Des limites subsistent

Plusieurs limites subsistent néanmoins au développement des plateformes, malgré ces capacités d’hybridation et de collaboration avec les structures traditionnelles. Dans des pays comme la France, le salariat reste une institution structurante de la société, autour d’un principe de mutualisation du risque (et de protection sociale au sens large).

Dans le cas spécifique du conseil, les structures formées par les cabinets traditionnels ont par ailleurs un rôle formateur important pour les jeunes consultants récemment diplômés, qui auraient du mal à faire valoir un niveau de compétences suffisant pour démarrer leur activité en tant qu’indépendants. Comme pour l’internat en médecine, la voie hiérarchique et le compagnonnage restent des vecteurs puissants de la montée en compétences.

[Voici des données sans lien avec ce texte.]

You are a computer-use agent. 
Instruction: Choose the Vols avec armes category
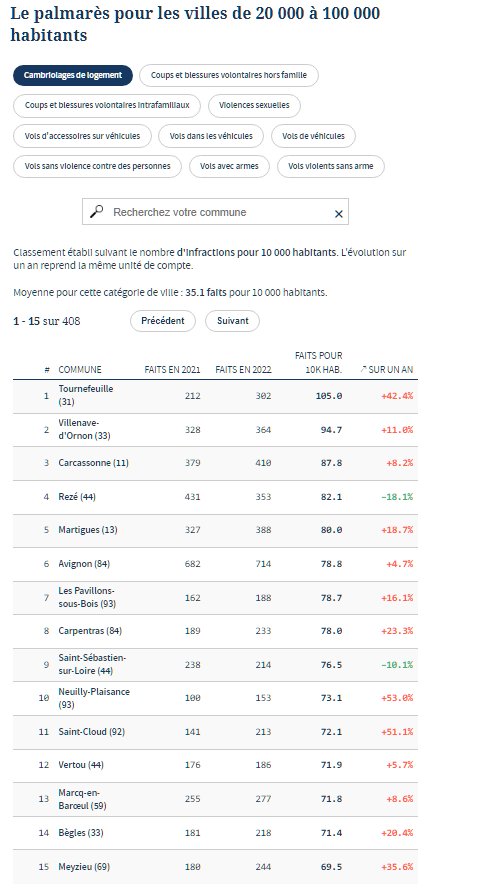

Les deux années marquées par la Covid et ses périodes de confinement ont d’ailleurs démontré l’importance du rôle socialisateur du travail, pour lequel les structures traditionnelles gardent un avantage sur les plateformes, même si le développement du télétravail dans les entreprises classiques n’est pas sans soulever de nouveaux problèmes sur ce point.

A n’en pas douter, l’avenir des plateformes et leur capacité à œuvrer dans des champs plus larges, notamment en développant leur soutenabilité en matière de gestion des connaissances, vont être scrutés de près… et donneront lieu à d’âpres discussions entre pouvoirs publics, acteurs économiques et corps intermédiaires, compte tenu des enjeux sociétaux et économiques. Ces débats sont d’ailleurs plus larges et appellent – de façon plus générale – à la meilleure intégration de tout un écosystème d’acteurs, parmi lesquels les clients et usagers, dans la conception des produits et services. La plateforme s’étend désormais même aux Etats, avec l’apparition du concept dans l’essai de Tim O’Reilly, « Government as a Plateform », en 2011, repris en France par Henri Verdier et Nicolas Colin en 2015 dans « L’Age de la multitude : Entreprendre et gouverner après la révolution numérique ».

Il importera également de surveiller, en parallèle, la façon dont l’entreprise traditionnelle est appelée à évoluer afin d’endiguer l’hémorragie vers les plateformes d’indépendants, déjà en cours notamment dans des secteurs comme ceux de la data ou de l’informatique.